- _Work item_:
Within the records below, reproduce without change the lines from the line that has "Принять все файлы cookie (407, 2494)" through the line that has "Image resolution: width=1876, height=1985.", and only those.

- _Available records_:
※

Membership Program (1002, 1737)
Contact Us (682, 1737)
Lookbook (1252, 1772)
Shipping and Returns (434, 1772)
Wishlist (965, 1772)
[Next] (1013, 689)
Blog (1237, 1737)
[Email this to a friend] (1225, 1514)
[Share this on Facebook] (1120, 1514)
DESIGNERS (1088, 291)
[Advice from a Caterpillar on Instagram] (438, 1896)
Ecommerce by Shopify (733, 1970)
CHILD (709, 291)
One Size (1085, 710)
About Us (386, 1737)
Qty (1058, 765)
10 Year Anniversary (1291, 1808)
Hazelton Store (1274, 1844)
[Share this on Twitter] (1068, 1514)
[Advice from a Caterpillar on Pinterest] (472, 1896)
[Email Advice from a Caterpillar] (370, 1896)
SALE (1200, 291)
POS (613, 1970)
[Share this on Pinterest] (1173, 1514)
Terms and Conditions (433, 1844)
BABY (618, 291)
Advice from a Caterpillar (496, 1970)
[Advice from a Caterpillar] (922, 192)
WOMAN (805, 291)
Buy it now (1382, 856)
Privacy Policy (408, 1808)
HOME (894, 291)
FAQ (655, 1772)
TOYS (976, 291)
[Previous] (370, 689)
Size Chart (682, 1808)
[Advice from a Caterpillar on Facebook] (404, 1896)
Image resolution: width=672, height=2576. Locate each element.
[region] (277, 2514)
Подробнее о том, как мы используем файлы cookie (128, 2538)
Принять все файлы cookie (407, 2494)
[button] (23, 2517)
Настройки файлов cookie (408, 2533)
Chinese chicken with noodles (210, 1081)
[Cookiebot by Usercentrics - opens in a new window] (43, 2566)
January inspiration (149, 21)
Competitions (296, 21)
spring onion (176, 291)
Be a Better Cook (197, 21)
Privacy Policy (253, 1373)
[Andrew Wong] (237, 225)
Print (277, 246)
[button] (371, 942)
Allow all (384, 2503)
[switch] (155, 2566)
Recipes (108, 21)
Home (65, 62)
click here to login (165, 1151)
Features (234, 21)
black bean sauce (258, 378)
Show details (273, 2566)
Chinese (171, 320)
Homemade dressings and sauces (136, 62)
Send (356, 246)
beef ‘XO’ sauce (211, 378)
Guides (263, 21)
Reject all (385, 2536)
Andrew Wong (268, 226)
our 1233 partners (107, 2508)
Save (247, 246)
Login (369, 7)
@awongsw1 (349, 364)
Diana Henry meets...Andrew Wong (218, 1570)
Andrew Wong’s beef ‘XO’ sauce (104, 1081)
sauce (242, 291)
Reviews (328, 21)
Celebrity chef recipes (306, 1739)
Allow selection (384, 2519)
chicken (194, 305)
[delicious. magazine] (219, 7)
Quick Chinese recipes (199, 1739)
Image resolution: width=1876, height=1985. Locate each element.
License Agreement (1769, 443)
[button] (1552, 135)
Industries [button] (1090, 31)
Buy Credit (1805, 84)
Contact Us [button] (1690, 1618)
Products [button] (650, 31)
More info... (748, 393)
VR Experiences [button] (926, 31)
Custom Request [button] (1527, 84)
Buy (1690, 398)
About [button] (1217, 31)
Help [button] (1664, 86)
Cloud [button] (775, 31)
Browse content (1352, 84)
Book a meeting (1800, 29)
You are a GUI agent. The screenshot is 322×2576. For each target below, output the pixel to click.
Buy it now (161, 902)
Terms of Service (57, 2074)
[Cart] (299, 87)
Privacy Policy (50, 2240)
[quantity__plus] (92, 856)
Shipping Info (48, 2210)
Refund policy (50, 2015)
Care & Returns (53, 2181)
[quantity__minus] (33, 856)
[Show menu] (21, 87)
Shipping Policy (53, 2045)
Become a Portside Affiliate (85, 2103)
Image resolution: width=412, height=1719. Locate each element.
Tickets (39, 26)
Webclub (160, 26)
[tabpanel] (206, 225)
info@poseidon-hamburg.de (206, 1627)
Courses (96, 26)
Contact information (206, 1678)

※

- _Response to the task_:
Принять все файлы cookie (407, 2494)
[button] (23, 2517)
Настройки файлов cookie (408, 2533)
Chinese chicken with noodles (210, 1081)
[Cookiebot by Usercentrics - opens in a new window] (43, 2566)
January inspiration (149, 21)
Competitions (296, 21)
spring onion (176, 291)
Be a Better Cook (197, 21)
Privacy Policy (253, 1373)
[Andrew Wong] (237, 225)
Print (277, 246)
[button] (371, 942)
Allow all (384, 2503)
[switch] (155, 2566)
Recipes (108, 21)
Home (65, 62)
click here to login (165, 1151)
Features (234, 21)
black bean sauce (258, 378)
Show details (273, 2566)
Chinese (171, 320)
Homemade dressings and sauces (136, 62)
Send (356, 246)
beef ‘XO’ sauce (211, 378)
Guides (263, 21)
Reject all (385, 2536)
Andrew Wong (268, 226)
our 1233 partners (107, 2508)
Save (247, 246)
Login (369, 7)
@awongsw1 (349, 364)
Diana Henry meets...Andrew Wong (218, 1570)
Andrew Wong’s beef ‘XO’ sauce (104, 1081)
sauce (242, 291)
Reviews (328, 21)
Celebrity chef recipes (306, 1739)
Allow selection (384, 2519)
chicken (194, 305)
[delicious. magazine] (219, 7)
Quick Chinese recipes (199, 1739)
Image resolution: width=1876, height=1985. Locate each element.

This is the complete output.